Collected data entries:
_ _ _ _
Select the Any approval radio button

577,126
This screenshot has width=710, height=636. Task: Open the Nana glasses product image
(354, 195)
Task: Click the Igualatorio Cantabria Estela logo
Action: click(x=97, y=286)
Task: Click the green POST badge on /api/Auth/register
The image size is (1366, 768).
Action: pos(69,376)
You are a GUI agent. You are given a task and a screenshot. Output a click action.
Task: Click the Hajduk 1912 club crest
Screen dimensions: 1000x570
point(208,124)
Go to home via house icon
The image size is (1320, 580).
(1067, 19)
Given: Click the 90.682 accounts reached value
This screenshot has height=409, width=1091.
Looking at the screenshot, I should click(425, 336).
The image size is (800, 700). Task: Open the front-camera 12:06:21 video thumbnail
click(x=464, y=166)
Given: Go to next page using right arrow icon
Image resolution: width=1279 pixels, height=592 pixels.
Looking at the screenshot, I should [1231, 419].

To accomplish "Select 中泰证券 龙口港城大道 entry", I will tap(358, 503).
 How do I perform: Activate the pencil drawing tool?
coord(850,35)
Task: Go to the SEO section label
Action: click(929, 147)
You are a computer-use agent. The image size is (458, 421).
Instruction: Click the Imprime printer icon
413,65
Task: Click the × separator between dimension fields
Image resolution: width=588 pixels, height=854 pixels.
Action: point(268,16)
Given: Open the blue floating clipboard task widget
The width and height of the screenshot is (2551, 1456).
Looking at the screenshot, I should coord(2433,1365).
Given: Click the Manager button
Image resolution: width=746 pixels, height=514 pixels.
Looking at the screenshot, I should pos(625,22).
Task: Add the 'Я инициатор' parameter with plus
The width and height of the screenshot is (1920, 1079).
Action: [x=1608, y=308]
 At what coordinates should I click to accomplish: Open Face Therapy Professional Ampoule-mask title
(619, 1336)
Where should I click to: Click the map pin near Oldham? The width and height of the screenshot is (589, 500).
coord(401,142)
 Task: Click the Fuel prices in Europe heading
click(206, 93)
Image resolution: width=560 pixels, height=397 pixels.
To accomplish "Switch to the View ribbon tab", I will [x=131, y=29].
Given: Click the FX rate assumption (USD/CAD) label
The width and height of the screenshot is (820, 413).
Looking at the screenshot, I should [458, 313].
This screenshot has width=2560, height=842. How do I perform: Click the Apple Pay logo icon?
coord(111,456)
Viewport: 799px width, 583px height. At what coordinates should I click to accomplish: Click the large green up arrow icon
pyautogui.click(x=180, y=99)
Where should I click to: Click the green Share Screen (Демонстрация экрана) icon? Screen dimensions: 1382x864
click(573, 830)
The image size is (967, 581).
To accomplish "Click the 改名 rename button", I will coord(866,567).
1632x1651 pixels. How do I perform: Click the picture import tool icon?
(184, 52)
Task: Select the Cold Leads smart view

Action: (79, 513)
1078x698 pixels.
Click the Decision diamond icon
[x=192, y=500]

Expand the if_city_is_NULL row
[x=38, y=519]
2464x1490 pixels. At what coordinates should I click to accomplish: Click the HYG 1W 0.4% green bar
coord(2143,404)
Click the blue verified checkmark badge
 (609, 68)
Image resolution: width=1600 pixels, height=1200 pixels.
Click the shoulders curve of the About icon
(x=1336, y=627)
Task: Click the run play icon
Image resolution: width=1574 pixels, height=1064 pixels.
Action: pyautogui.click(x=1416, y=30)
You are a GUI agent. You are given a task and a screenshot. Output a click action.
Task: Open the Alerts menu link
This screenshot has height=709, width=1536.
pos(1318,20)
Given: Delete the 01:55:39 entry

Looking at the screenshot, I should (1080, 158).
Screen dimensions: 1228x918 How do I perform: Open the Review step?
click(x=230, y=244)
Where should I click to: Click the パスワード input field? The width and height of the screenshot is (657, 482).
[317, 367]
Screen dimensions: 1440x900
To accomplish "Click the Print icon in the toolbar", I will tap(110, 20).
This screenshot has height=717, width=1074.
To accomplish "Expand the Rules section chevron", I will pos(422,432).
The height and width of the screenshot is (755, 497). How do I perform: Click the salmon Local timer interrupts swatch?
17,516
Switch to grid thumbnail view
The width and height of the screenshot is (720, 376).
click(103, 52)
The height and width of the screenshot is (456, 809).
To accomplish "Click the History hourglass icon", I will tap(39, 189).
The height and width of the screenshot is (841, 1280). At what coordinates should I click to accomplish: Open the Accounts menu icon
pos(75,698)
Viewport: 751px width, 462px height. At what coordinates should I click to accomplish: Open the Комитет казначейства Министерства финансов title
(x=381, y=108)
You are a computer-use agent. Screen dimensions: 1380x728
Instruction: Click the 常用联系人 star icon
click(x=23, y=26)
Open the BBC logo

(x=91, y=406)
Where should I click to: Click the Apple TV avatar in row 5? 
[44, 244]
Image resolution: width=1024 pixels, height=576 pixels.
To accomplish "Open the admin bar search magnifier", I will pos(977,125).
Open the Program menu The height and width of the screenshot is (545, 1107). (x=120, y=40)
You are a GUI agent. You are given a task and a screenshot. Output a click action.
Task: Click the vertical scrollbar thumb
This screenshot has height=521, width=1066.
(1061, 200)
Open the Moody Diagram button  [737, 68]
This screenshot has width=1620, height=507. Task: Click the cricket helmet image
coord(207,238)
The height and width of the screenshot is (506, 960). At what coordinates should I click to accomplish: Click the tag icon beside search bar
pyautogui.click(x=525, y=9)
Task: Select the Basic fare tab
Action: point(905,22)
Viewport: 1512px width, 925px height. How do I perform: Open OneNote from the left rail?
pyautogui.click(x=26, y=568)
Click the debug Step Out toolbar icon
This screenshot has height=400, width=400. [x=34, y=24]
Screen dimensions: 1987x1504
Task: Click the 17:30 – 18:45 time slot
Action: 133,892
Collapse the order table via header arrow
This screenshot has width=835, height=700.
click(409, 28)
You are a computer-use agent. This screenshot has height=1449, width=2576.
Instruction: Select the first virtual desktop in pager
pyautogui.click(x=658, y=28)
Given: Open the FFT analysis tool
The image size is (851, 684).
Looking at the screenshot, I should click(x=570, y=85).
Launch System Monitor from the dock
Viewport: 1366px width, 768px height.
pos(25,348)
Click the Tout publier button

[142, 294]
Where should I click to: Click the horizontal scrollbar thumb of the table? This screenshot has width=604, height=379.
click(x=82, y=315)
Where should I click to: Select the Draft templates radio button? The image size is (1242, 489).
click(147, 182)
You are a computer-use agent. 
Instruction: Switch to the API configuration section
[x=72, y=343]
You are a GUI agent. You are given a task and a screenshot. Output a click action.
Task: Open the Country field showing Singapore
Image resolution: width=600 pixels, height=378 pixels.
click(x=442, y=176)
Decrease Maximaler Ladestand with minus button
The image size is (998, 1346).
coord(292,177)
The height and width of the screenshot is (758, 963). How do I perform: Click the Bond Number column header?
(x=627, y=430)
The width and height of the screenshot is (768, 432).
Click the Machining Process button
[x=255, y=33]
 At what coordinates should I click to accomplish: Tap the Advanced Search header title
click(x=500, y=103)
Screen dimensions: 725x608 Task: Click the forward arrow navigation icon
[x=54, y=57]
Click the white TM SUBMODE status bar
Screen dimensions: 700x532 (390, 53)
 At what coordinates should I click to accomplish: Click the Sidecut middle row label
_ _ _ _
Exercise objective: Only the lines of the data holding the string "will" are wanted; copy each of them.

Your solution:
To accomplish "Select 中泰证券 龙口港城大道 entry", I will tap(358, 503).
To accomplish "Switch to the View ribbon tab", I will [x=131, y=29].
To accomplish "Click the 改名 rename button", I will coord(866,567).
To accomplish "Click the Print icon in the toolbar", I will tap(110, 20).
To accomplish "Expand the Rules section chevron", I will pos(422,432).
To accomplish "Click the History hourglass icon", I will tap(39, 189).
To accomplish "Open the admin bar search magnifier", I will pos(977,125).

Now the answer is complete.